(Requirement)
The following data has a line with "You are a computer-use agent." and a line with "Instruction: Click Fastest". Write out exactly those lines and all the lines between them.

(Information shown)
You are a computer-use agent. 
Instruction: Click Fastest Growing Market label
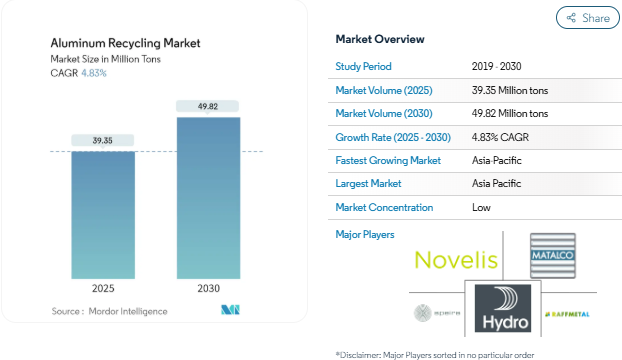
...
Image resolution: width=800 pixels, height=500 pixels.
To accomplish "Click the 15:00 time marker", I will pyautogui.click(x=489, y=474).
==
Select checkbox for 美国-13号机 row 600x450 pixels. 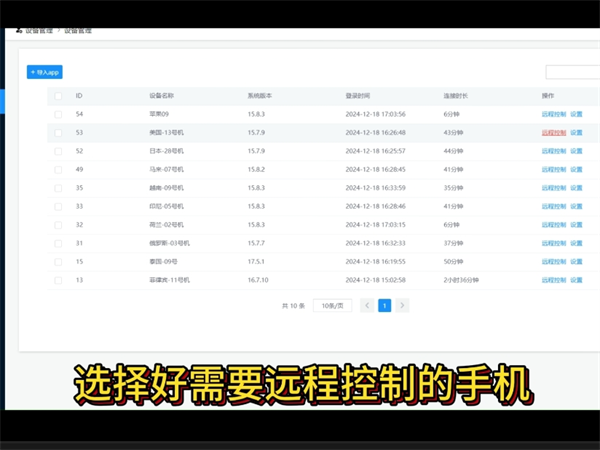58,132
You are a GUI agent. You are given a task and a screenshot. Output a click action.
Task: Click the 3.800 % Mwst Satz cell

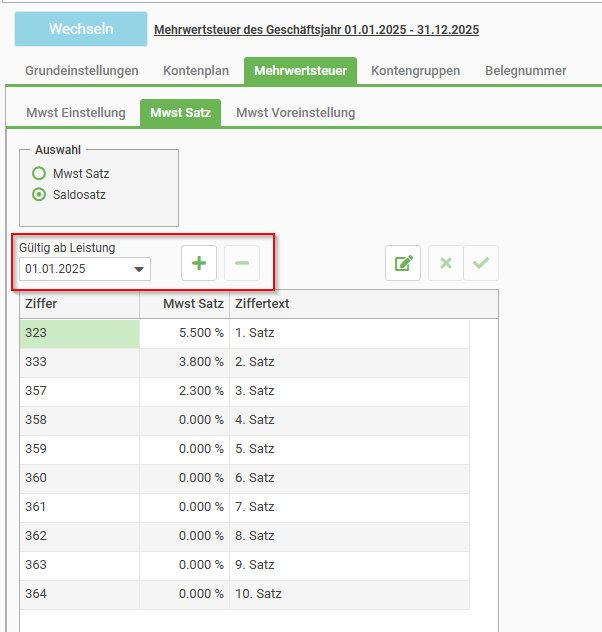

(Output of the task)
You are a computer-use agent. 
Instruction: Click Fastest Growing Market label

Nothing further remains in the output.